For many people across the world, alcohol is the preferred choice of relaxing and having a good time. It works wonders and yes, sometimes it isn’t the best feeling to wake up to. But have you ever wondered exactly how a mere liquid can make your mind take a complete 180 degree turn and lose all inhibitions? The trick lies in what parts of the brain it affects and how it reflects.
Most people react differently to alcohol. There are people who get giggly and laugh at almost anything, others get upset easily and either yell at random people/objects or cry in a corner, and many others dance like there’s no tomorrow.
This post will not be about how individuals react to alcohol, but it will explain how alcohol enters your body, the wires it scrambles in your brain, and how it generally affects the common man.
Whether it is beer, whiskey, vodka, wine, or any other drink of your choice, when we refer to alcoholic drinks, what we actually mean is ethanol. Alcohol is the chemical term to describe any compound with an alcohol group, an –OH attached to a carbon atom. An alcoholic beverage is typically manufactured by mashing carbohydrate-rich fruit, grain, and vegetable material, then fermenting the mash for a regulated time.
The liver starts working immediately to neutralize the residual toxic effects of alcohol. On an average, the liver metabolizes (breaks down) alcohol at a rate of 14 grams per hour since a ‘standard’ drink contains 12 grams of pure alcohol. That means the average person can metabolize about one standard drink per hour. However, some people’s livers metabolize alcohol more slowly.
The effects of alcohol vary according to the individual’s sex, body size, and the amount of body fat, the amount of alcohol consumed, the situation, and the amount of food in the stomach. A light person with a fast metabolism is expected to feel the effects of alcohol faster than a heavier person with a slower metabolism. Likewise, the effects of remaining alcohol wear off faster for people with lighter body weight than it does for heavy people. This happens because after being absorbed by the blood, the alcohol is distributed throughout the tissues, due to which a person with lesser body weight gets inebriated sooner than a hefty person. The metabolism comes to play when the tissues break down the alcohol supplied to them, therefore a person with a faster metabolism would burn the alcohol quicker than a person with a slower metabolism. Due to these proven statistics, it is safe to conclude that usually women tend to get tipsy faster than men, but also recover from wild nights quicker. Therefore, don’t feel let down if your male friends take their own sweet time to join you up there, they won’t be laughing about it next morning!
When you drink alcohol, roughly 20% of it is absorbed by your stomach into your bloodstream. The remaining 80% is taken up by your small intestine. This successfully explains why eating before you drink can slow down the effects of alcohol. If your stomach is full of food, it’s harder for the alcohol to end up by the stomach walls where it can be absorbed in a larger quantity when the stomach is empty. This is also why drinking on an empty stomach can have such a speedy effect, 20% of the alcohol goes straight into your bloodstream, and gets to work instantly. 10% percent of the alcohol consumed is eliminated through sweat, breath, and urine soon after absorption.
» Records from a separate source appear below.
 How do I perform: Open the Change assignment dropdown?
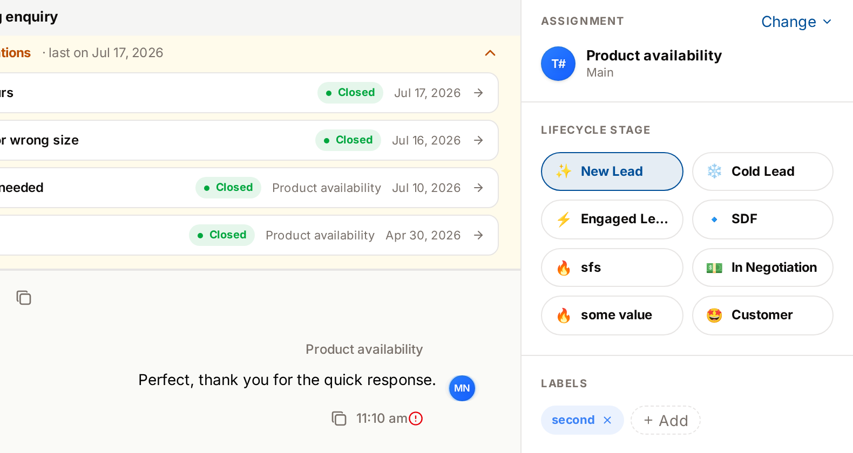796,22
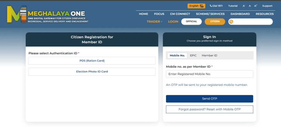281x127 pixels.
Task: Open the SCHEME/ SERVICES menu
Action: [210, 14]
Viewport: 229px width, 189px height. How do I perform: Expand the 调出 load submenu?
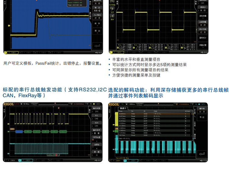[97, 31]
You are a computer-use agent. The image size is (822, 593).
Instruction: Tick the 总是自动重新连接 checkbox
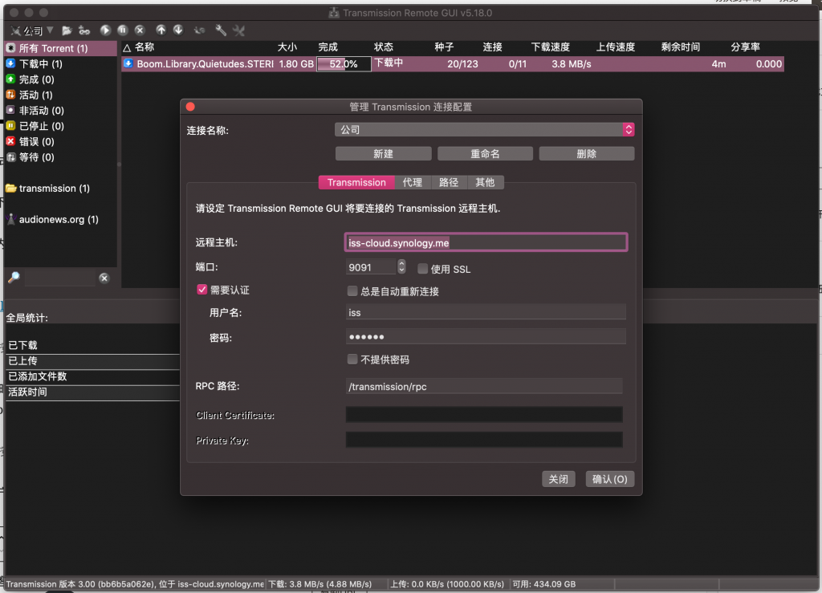[352, 291]
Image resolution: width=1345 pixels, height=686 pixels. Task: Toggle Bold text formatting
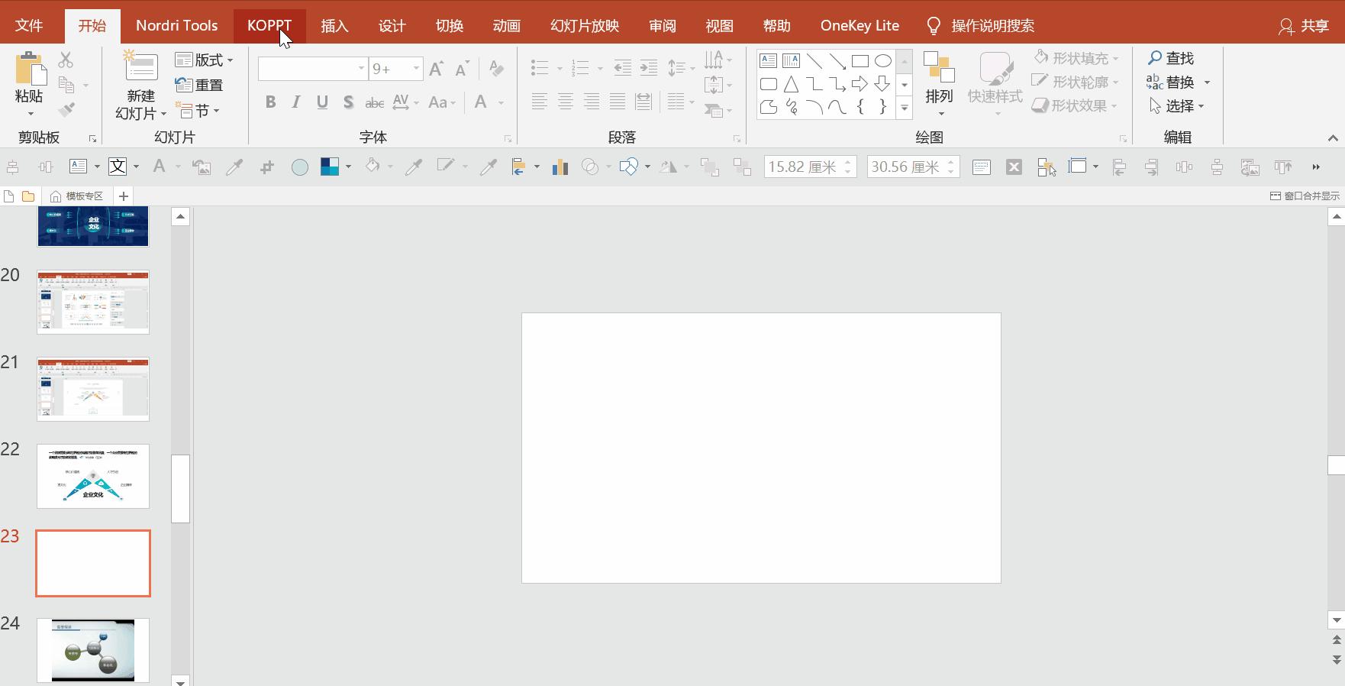270,102
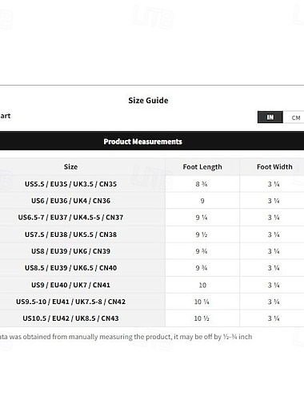Select the US9.5-10 / EU41 size row
This screenshot has width=304, height=400.
pos(152,302)
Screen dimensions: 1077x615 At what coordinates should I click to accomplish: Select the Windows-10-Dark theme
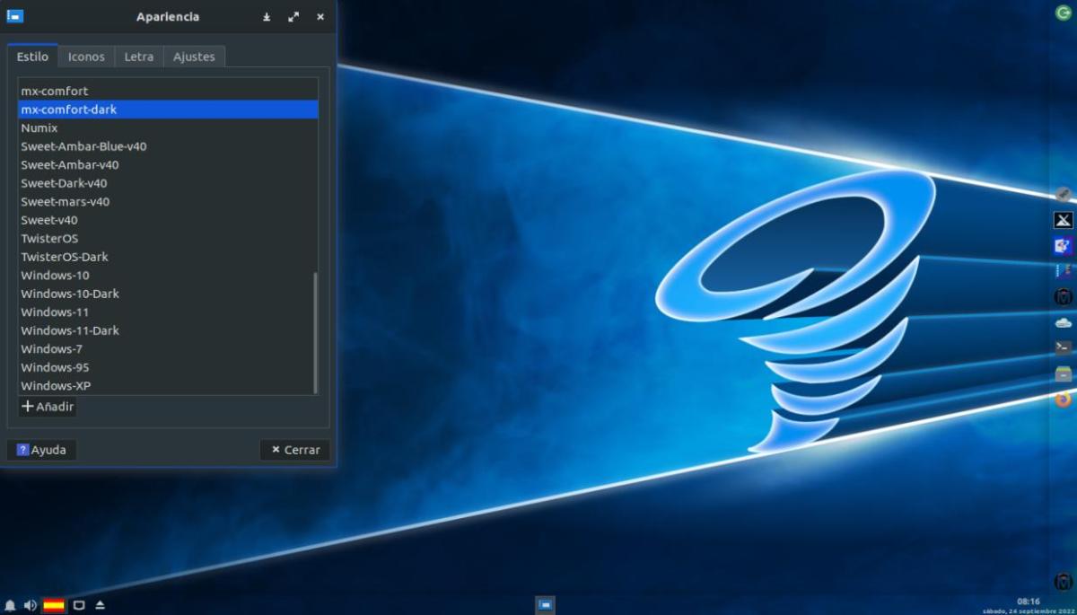tap(70, 294)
Now, coming to the most important part of this topic – How exactly does alcohol affect your brain? Well, in short, it tries and succeeds to slow your brain down. Nerve cells in your brain and throughout the body pass messages among themselves via action potentials. However, action potentials can’t just jump from one nerve cell to another, when they reach the end of a nerve cell they need a bridge to cross onto the next nerve. These bridges are called neurotransmitters. When alcohol is in your brain, it sneakily pretends to be a postman and binds to the receptors that usually receive messages from neurotransmitters. Alcohol basically attaches itself to a receptor that slows things down and simply encourages it to slow things down even further.
The actual effects of alcohol largely depend on which part of the brain is being slowed down, and of course, the more alcohol you have in your blood, the more areas of the brain it can get to. It typically starts in the cerebral cortex, which is the area of your brain that is primarily responsible for cognitive thinking, behaviour, and voluntary muscle movements.
Another area of alcohol’s sneak attack is the limbic system, where it affects your ability to control your emotions. This is possibly why alcohol often feels like it magnifies any emotion you were feeling before you started drinking, whether that was happy, angry or really sad.
Alcohol also affects the cerebellum, the part of your brain that coordinates muscle movement. The cerebellum is the headquarters of movements; it organises messages to and from all your muscles, so that they can perform as one, in mind-blowing harmony, allowing you to complete tricky motor tasks like touching your nose, or walking in a straight line. More the alcohol depresses the activity in this area, the less coordinated you become until eventually you cannot coordinate enough to even stand up and finally end up flat on the floor.
So that’s basically how alcohol affects your body – It heads to your brain, mimics your molecular postmen, and in doing so, hinders your ability to do lots of things you can normally do perfectly well.